[Start of PASSAGE PROVIDED]

Bacon began performing on his own, under his really name and teaching the banjo. He married Cassie Maria Bacon in 1890, and the two would travel the country and eventually perform together. By 1911, Bacon had learned to play in a duo style, "playing two distinct airs at the same time."
In 1918 Bacon was advertised for a concert representing the banjo before the American Guild of Banjoists, Mandolinists and Guitarists, alongside musicians such as concert Mandolinists Samuel Siegel and William Foden. The trio performed together in concerts between 1904 and 1918.
Besides his banjo, Bacon also continued to play his snare drum in concert as late as 1933. He played two solos, Battle Scene and Coming and Going of the Empire Express.

Bacon Banjo Company

Bacon's performances became an opportunity to sell banjos as he gained name recognition across the country. By 1907 he was having banjos made for him by Vega to sell as his own. They were sold as far way as Los Angeles and New Jersey.
While living in Hartford he started the "F. J. Bacon and Company" in 1902, with A. E. Squires and G. S. Masleu, selling musical instrument strings. Bacon banjo strings and Bacon violin strings, were sold in music stores in 1903. At the time, he also endorsed Fairbanks banjos in the music store advertisements. In the Cadenza magazine, 1910, he is picture holding a Fairbanks Whyte Laydie.

[End of PASSAGE PROVIDED]

# REQUIREMENT A
Reproduce everything from "While living in" down to "Fairbanks Whyte Laydie." in the passage about Bacon, renaming "Fairbanks" to "Gibson" throughout.

[Start of DATA SHOWN]

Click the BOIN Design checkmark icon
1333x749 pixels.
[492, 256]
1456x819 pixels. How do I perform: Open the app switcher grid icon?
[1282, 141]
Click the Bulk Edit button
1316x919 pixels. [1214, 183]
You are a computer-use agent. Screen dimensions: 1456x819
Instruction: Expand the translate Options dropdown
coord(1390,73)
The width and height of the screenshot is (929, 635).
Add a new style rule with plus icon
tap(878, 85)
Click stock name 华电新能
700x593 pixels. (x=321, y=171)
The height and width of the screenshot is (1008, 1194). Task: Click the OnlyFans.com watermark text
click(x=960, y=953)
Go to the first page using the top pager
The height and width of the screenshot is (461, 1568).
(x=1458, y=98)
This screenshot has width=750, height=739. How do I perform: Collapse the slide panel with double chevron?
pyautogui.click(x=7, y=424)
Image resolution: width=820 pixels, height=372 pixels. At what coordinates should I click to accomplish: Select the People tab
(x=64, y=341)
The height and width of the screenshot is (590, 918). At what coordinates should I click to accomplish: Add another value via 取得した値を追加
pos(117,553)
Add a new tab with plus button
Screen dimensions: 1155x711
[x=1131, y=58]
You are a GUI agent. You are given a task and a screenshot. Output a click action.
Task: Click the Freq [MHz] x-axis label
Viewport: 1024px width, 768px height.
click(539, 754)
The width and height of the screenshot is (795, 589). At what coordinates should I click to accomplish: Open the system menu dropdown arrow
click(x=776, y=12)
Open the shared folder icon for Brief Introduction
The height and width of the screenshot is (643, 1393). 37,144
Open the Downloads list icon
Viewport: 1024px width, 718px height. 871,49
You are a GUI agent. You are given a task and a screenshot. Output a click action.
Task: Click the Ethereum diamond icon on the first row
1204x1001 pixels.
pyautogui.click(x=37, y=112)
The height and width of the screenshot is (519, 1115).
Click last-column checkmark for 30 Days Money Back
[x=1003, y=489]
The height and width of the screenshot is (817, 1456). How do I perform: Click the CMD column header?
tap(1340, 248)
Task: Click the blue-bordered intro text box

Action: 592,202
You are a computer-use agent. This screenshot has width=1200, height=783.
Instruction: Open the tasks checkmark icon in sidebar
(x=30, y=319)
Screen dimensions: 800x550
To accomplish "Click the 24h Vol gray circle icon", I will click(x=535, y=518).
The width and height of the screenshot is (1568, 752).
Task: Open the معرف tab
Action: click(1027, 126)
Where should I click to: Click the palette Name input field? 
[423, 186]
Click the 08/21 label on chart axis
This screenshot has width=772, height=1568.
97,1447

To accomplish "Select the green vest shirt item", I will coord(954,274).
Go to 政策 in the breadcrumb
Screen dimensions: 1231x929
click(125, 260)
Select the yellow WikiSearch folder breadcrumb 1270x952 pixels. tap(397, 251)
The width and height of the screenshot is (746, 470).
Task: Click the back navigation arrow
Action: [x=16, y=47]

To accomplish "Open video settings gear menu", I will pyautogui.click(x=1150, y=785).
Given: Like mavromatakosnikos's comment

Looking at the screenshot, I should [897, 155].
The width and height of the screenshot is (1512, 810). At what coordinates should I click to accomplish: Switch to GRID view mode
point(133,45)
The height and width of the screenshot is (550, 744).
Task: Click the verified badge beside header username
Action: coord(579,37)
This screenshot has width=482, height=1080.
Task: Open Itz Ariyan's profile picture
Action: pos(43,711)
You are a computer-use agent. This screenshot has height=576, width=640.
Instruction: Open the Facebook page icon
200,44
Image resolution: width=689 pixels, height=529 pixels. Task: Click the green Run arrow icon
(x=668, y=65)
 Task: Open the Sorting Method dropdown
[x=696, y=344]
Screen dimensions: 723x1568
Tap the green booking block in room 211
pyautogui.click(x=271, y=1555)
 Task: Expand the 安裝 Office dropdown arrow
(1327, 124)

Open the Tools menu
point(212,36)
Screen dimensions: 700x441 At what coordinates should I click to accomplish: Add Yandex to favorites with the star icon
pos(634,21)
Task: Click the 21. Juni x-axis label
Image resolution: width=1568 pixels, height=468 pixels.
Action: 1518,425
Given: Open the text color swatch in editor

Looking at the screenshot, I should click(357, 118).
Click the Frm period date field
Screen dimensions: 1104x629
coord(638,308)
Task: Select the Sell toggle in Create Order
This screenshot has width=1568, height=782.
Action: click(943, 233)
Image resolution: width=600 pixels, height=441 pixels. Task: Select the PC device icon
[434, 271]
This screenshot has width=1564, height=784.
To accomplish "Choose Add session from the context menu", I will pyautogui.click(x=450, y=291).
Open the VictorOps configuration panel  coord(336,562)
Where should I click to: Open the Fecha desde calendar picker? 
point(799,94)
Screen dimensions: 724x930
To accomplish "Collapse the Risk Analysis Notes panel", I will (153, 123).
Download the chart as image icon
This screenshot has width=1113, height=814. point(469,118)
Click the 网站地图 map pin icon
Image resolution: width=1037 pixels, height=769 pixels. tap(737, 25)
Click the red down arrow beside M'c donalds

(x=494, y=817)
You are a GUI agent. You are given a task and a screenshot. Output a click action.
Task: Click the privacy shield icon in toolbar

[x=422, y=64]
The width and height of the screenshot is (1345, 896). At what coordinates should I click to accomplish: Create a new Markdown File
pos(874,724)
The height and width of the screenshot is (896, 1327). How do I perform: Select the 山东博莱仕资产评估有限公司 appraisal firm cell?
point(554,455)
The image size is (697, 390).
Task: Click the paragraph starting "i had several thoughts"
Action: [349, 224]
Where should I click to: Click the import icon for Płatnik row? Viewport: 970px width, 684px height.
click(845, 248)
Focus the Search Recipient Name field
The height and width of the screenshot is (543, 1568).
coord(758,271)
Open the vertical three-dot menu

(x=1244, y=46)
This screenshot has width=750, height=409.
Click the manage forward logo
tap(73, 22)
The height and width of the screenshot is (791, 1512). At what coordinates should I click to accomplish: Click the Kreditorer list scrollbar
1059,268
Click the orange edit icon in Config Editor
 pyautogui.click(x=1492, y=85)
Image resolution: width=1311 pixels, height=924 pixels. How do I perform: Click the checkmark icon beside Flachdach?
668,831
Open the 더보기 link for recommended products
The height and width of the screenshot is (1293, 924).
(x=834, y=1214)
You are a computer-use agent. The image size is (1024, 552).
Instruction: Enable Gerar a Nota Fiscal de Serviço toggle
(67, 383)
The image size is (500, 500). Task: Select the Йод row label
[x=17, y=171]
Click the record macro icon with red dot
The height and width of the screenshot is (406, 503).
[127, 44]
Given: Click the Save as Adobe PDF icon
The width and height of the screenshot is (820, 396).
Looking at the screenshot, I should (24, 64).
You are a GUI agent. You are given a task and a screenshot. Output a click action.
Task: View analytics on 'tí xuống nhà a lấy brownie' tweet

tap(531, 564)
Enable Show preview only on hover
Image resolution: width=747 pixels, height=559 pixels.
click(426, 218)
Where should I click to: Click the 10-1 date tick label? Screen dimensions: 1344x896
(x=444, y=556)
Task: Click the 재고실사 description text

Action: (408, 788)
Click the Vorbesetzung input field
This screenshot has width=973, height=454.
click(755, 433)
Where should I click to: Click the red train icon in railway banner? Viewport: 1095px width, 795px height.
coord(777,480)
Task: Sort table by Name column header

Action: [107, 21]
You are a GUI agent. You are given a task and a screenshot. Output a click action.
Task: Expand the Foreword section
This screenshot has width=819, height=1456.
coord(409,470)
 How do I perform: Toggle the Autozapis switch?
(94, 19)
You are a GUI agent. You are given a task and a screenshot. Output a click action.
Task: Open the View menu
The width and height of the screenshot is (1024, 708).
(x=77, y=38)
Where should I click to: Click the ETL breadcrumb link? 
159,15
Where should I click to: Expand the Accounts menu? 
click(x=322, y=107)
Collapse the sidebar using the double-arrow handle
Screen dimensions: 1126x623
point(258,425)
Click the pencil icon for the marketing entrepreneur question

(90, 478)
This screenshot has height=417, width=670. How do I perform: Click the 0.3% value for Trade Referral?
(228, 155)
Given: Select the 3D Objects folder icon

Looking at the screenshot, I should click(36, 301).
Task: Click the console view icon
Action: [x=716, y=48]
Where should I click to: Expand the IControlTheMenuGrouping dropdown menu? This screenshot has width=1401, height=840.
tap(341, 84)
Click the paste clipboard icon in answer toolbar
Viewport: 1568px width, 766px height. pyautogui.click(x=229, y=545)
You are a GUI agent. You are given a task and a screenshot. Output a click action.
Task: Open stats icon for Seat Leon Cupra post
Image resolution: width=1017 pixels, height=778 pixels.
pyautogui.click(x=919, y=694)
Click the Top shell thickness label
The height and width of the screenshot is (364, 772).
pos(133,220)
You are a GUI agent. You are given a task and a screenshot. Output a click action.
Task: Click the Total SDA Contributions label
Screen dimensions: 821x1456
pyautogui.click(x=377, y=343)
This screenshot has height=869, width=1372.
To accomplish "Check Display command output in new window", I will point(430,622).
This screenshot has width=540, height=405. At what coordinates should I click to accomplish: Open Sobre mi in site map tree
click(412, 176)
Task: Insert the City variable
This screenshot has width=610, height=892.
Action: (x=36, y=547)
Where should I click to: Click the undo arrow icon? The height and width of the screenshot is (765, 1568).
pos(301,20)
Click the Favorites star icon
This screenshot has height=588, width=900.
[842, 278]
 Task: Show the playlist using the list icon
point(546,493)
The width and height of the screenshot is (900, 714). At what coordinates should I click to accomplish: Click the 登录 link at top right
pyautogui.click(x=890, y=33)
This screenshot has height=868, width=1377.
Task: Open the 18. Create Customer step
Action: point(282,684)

[End of DATA SHOWN]

# REQUIREMENT B
Copy out the entries verbatim, everything from the line containing "Screen dimensions: 700x441" down to the line containing "point(799,94)".

# WRITTEN RESPONSE A
While living in Hartford he started the "F. J. Bacon and Company" in 1902, with A. E. Squires and G. S. Masleu, selling musical instrument strings. Bacon banjo strings and Bacon violin strings, were sold in music stores in 1903. At the time, he also endorsed Gibson banjos in the music store advertisements. In the Cadenza magazine, 1910, he is picture holding a Gibson Whyte Laydie.

# WRITTEN RESPONSE B
Screen dimensions: 700x441 At what coordinates should I click to accomplish: Add Yandex to favorites with the star icon
pos(634,21)
Task: Click the 21. Juni x-axis label
Image resolution: width=1568 pixels, height=468 pixels.
Action: 1518,425
Given: Open the text color swatch in editor

Looking at the screenshot, I should click(357, 118).
Click the Frm period date field
Screen dimensions: 1104x629
coord(638,308)
Task: Select the Sell toggle in Create Order
This screenshot has width=1568, height=782.
Action: click(943, 233)
Image resolution: width=600 pixels, height=441 pixels. Task: Select the PC device icon
[434, 271]
This screenshot has width=1564, height=784.
To accomplish "Choose Add session from the context menu", I will pyautogui.click(x=450, y=291).
Open the VictorOps configuration panel  coord(336,562)
Where should I click to: Open the Fecha desde calendar picker? 
point(799,94)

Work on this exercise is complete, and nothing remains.